Growing Support for IPAB’s Repeal
2:24 PM, Jun 8, 2011 • By JEFFREY H. ANDERSON
Politico reports that there is growing support across the political spectrum for repealing Obamacare’s Independent Payment Advisory Board (IPAB). Politico writes,
“One of the key provisions in President Barack Obama’s health care reform law — his preferred method for getting Medicare costs under control — is facing a groundswell of opposition from unexpected corners.
“Several House Democrats have signed on to support a bill to repeal the Independent Payment Advisory Board, a panel created by the law that is supposed to help control rising costs in Medicare. The National Committee to Preserve Social Security and Medicare, a prominent supporter of the law, is now actively lobbying for its repeal, too.
“The opposition puts some Democrats and a prominent advocacy group on the same side as House Budget Chairman Paul Ryan (R-Wis.) standing against Obama.

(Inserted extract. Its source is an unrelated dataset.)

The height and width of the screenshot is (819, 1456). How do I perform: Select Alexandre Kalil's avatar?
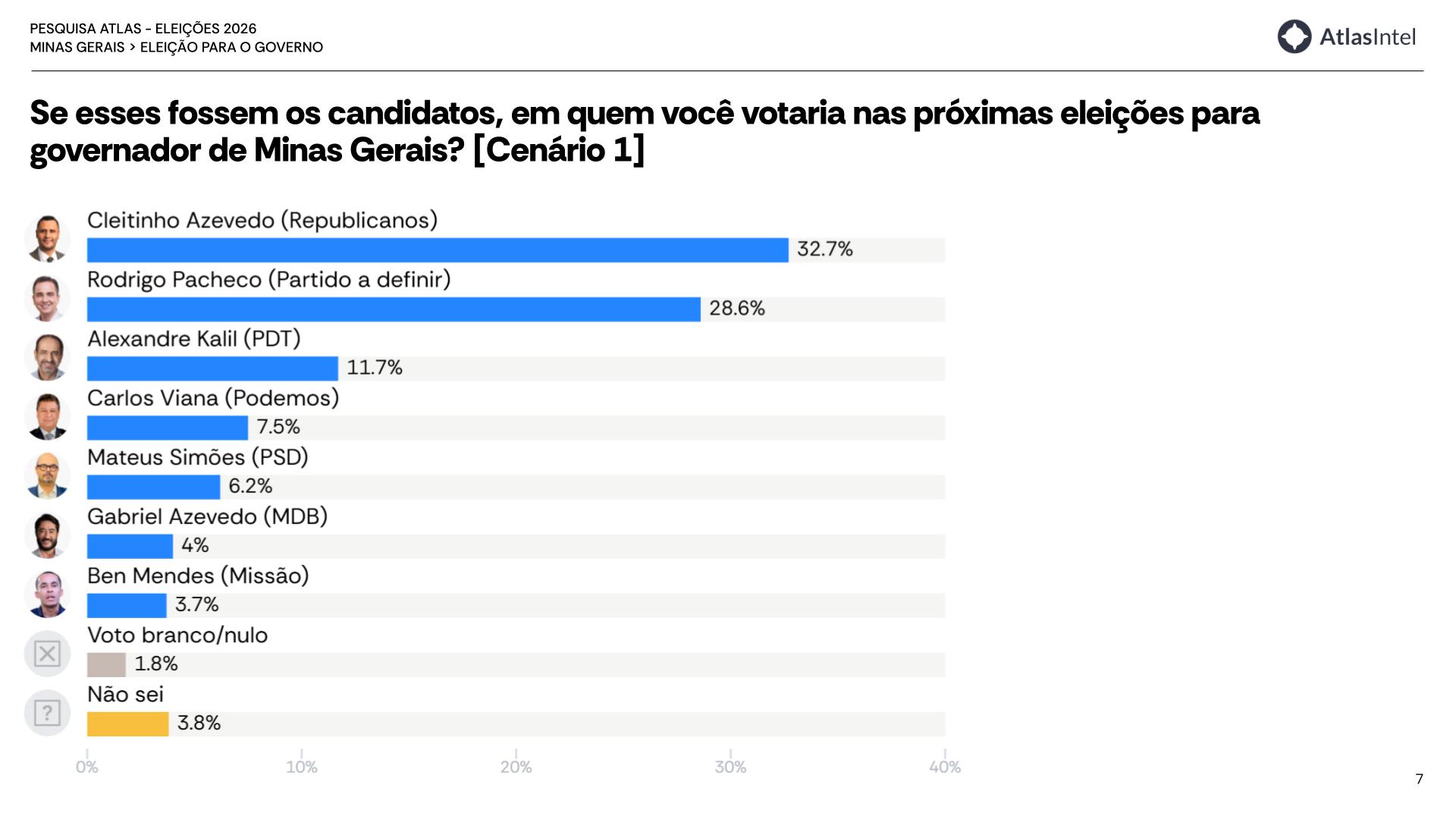point(47,356)
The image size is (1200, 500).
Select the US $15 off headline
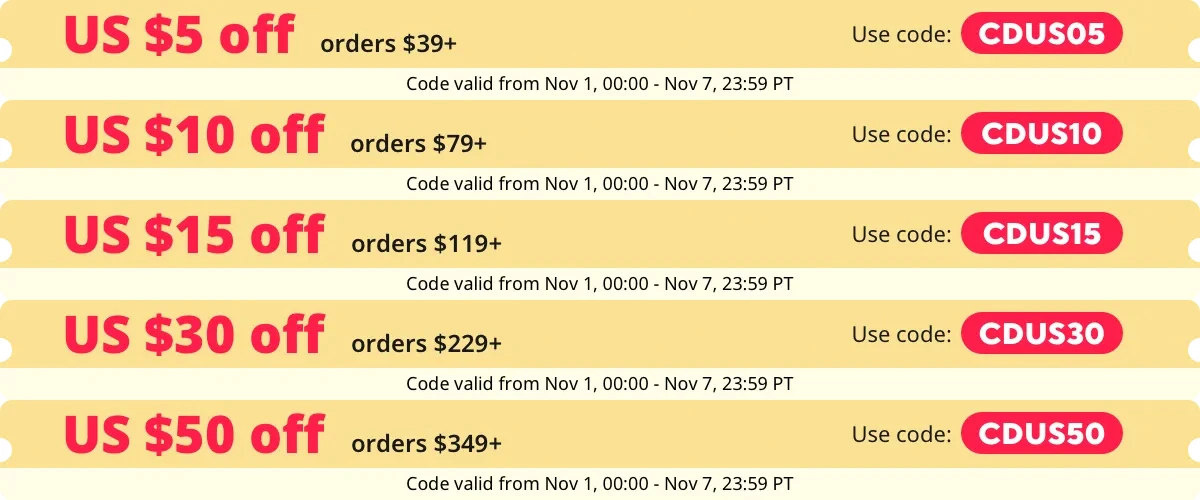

Ryan has called IPAB a rationing board….
‘“The president’s new health care law already ended Medicare as [we] know it,’ Ryan said on the House floor this month....‘It does two things [to Medicare]: It raids Medicare; and it rations Medicare.’”

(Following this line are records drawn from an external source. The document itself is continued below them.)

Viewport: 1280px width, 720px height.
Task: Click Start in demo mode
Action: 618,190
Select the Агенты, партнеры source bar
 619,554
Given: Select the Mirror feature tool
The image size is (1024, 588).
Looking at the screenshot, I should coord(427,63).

The Congressional Budget Office projects that, during Obamacare’s first real decade (2014 to 2023), about $1 trillion would be siphoned out of Medicare and spent on Obamacare. Rather than saving Medicare, Obamacare would use it as a piggy bank.

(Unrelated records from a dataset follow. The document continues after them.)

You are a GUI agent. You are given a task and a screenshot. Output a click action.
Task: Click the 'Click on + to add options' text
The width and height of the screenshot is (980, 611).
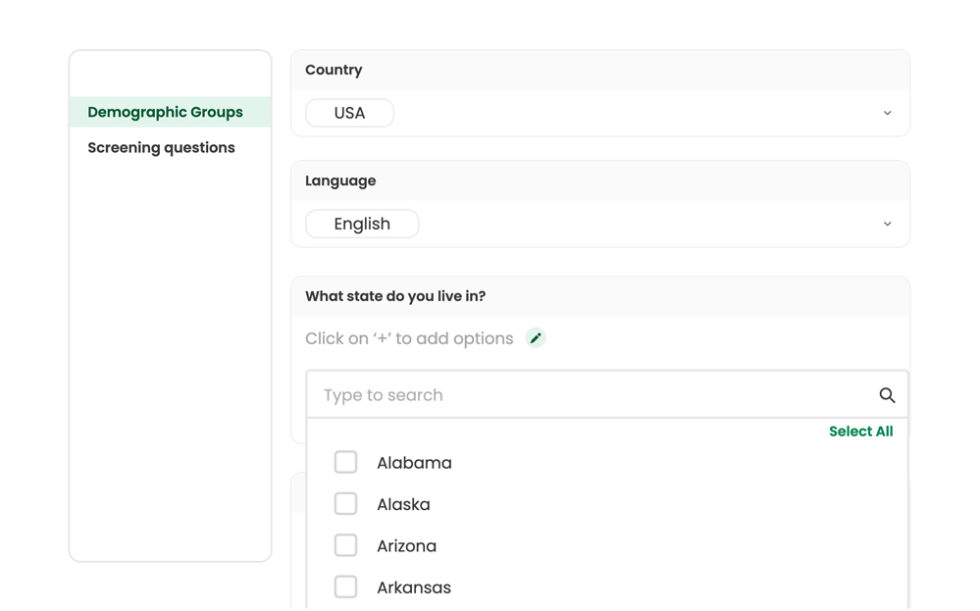coord(409,338)
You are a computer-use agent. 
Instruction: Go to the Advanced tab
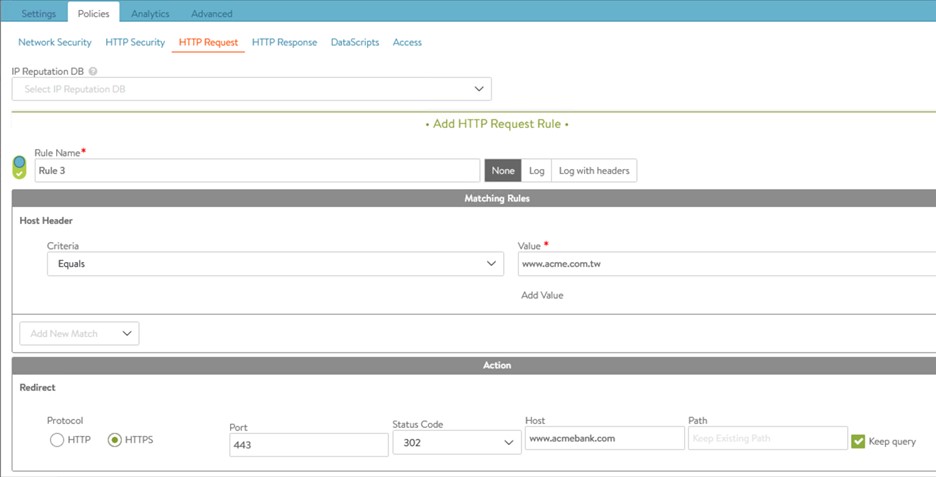[x=212, y=14]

Politico writes, “‘IPAB turns Medicare into a scapegoat,’ said Max Richtman, executive vice president and acting CEO of the National Committee to Preserve Social Security and Medicare. ‘Medicare will be forced to make reductions without addressing the rest of the health care costs.’”
Despite this, President Obama recently doubled down on IPAB in his do-over budget speech, offering IPAB-imposed Medicare cuts as one of the three major prongs of his budgetary “framework” (which he has yet to turn into a second budget). Even with these IPAB-imposed Medicare cuts, Obama’s “framework” would actually increase deficit spending versus current law. Without it, his “framework” essentially amounts to raising taxes (or, as he puts it, reducing “spending in the tax code”) and gutting defense (which is already slated to fall to 13 percent of federal spending by 2021 in his current budget, compared to 49 percent of federal spending under President Kennedy (Table 3.1).
IPAB is not only an affront to representative government — because this largely unchecked entity would essentially be empowered to make law — but is quite likely unconstitutional (since the Constitution vests the lawmaking power elsewhere).